Request
Reproduce the listing below word for word, from its first line through the line that contains "research you need to help your work is", including both.
--------------------------------
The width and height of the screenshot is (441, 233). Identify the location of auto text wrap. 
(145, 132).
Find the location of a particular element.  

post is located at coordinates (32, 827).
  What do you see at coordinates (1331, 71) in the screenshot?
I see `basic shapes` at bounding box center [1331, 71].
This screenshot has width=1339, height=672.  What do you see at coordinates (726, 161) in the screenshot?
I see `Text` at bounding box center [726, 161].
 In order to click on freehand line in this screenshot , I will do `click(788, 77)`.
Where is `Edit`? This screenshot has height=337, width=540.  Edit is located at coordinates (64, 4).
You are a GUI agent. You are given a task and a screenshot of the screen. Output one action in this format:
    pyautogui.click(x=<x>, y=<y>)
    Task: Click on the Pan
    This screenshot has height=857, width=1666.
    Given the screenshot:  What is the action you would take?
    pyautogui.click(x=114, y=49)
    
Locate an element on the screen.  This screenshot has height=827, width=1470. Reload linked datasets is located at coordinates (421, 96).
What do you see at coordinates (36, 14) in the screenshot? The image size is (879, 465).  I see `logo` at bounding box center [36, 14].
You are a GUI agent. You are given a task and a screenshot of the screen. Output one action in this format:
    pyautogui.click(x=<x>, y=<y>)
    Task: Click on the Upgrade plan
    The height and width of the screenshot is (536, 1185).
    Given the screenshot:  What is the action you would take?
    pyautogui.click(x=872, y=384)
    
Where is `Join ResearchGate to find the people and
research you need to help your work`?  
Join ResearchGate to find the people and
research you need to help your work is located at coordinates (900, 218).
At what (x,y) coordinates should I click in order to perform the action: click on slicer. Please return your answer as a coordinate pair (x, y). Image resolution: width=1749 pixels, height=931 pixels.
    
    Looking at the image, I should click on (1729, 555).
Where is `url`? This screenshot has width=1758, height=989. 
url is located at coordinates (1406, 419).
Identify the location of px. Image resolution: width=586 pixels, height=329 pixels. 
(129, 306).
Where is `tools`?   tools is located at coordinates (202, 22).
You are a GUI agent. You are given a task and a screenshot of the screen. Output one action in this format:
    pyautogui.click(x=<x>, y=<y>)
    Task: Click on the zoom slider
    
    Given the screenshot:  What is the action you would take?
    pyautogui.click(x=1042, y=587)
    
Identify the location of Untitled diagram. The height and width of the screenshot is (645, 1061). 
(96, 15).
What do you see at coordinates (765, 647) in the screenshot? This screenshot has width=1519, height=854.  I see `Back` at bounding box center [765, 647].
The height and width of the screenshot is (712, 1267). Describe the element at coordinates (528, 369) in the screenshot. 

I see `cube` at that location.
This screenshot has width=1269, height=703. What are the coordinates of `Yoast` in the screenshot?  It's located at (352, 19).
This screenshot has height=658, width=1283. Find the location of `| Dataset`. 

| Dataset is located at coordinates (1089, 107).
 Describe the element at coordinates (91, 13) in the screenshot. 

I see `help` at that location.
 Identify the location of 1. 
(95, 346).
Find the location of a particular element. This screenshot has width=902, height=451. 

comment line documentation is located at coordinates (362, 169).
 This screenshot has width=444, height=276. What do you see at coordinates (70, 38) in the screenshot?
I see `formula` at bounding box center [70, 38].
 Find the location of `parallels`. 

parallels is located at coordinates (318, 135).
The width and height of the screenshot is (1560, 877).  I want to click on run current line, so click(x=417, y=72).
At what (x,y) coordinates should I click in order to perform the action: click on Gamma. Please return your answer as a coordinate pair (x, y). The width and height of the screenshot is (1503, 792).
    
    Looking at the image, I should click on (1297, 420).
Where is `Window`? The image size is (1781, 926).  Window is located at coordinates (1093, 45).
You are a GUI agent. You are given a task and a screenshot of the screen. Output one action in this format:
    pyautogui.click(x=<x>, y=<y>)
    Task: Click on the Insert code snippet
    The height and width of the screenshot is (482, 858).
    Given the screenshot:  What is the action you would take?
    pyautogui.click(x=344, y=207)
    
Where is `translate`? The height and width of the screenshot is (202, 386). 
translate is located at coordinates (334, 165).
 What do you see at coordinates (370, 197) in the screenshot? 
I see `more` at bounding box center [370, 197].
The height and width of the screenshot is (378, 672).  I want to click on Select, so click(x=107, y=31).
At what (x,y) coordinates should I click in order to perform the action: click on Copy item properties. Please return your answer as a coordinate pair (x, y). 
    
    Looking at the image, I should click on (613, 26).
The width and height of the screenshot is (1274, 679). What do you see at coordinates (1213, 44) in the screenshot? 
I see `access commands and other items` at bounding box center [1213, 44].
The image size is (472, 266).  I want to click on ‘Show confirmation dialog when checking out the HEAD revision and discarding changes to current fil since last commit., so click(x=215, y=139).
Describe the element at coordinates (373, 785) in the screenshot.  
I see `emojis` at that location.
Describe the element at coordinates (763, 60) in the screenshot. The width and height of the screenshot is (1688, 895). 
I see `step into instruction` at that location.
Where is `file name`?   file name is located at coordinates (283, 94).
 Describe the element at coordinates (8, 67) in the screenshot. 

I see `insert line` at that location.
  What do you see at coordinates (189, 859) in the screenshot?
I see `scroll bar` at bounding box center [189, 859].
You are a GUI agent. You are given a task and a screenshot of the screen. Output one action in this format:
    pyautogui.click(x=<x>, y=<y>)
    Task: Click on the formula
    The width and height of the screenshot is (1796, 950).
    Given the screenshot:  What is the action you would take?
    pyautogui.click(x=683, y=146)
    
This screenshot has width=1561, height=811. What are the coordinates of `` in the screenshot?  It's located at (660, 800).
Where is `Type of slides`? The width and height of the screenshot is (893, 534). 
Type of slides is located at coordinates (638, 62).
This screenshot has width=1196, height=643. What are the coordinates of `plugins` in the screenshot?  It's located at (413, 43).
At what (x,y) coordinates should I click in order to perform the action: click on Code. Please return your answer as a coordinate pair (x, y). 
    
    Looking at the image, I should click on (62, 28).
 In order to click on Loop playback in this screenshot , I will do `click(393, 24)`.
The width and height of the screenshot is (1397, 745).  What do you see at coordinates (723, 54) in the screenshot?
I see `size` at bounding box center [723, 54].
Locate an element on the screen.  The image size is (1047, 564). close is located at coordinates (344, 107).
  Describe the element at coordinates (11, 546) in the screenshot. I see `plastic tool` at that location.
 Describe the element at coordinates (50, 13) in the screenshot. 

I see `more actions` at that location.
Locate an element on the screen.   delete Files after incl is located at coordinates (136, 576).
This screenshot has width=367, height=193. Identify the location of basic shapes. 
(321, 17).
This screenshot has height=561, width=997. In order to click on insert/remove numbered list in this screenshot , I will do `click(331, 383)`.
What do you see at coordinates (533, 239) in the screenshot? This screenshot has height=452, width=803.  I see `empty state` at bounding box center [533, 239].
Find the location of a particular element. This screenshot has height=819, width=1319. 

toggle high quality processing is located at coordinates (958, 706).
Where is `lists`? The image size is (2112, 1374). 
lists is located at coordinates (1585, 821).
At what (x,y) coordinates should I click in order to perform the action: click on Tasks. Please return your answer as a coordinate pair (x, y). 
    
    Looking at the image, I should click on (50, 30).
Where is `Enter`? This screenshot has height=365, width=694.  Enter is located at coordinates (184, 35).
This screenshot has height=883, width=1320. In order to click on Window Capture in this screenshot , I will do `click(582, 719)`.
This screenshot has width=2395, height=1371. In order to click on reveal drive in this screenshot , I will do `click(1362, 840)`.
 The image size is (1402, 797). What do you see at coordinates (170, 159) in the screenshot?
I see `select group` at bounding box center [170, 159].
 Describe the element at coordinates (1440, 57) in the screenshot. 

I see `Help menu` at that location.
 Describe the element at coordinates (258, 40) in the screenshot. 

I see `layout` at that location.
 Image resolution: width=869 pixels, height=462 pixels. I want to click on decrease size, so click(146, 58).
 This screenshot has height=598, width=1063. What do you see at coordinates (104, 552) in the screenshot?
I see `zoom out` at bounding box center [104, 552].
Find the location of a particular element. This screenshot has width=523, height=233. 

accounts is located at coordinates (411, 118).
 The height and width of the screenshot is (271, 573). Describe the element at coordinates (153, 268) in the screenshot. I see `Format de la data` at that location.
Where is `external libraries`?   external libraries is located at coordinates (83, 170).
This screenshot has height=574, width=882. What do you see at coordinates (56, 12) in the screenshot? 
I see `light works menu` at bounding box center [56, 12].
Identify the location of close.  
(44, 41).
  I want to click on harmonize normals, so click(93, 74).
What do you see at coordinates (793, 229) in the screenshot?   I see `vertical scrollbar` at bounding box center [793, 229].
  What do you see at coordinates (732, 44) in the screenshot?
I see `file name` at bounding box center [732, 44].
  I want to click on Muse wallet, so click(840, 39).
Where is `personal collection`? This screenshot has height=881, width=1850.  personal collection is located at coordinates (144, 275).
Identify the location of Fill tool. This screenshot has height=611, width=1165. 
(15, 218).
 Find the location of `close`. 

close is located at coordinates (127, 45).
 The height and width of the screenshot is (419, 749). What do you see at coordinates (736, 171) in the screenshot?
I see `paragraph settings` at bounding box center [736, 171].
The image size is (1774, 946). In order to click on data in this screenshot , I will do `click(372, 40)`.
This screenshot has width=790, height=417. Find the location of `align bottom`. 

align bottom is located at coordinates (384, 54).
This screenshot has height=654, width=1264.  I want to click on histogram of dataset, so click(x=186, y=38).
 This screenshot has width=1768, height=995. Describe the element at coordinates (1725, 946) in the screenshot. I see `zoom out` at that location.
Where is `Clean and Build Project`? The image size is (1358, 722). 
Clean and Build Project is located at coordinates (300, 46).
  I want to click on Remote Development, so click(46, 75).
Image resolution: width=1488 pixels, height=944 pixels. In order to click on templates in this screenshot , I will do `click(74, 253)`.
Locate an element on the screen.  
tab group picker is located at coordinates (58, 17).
--------------------------------
Expected output
The width and height of the screenshot is (441, 233). Identify the location of auto text wrap. 
(145, 132).
Find the location of a particular element.  

post is located at coordinates (32, 827).
  What do you see at coordinates (1331, 71) in the screenshot?
I see `basic shapes` at bounding box center [1331, 71].
This screenshot has width=1339, height=672.  What do you see at coordinates (726, 161) in the screenshot?
I see `Text` at bounding box center [726, 161].
 In order to click on freehand line in this screenshot , I will do `click(788, 77)`.
Where is `Edit`? This screenshot has height=337, width=540.  Edit is located at coordinates (64, 4).
You are a GUI agent. You are given a task and a screenshot of the screen. Output one action in this format:
    pyautogui.click(x=<x>, y=<y>)
    Task: Click on the Pan
    This screenshot has height=857, width=1666.
    Given the screenshot:  What is the action you would take?
    pyautogui.click(x=114, y=49)
    
Locate an element on the screen.  This screenshot has height=827, width=1470. Reload linked datasets is located at coordinates (421, 96).
What do you see at coordinates (36, 14) in the screenshot? The image size is (879, 465).  I see `logo` at bounding box center [36, 14].
You are a GUI agent. You are given a task and a screenshot of the screen. Output one action in this format:
    pyautogui.click(x=<x>, y=<y>)
    Task: Click on the Upgrade plan
    The height and width of the screenshot is (536, 1185).
    Given the screenshot:  What is the action you would take?
    pyautogui.click(x=872, y=384)
    
Where is `Join ResearchGate to find the people and
research you need to help your work`?  
Join ResearchGate to find the people and
research you need to help your work is located at coordinates (900, 218).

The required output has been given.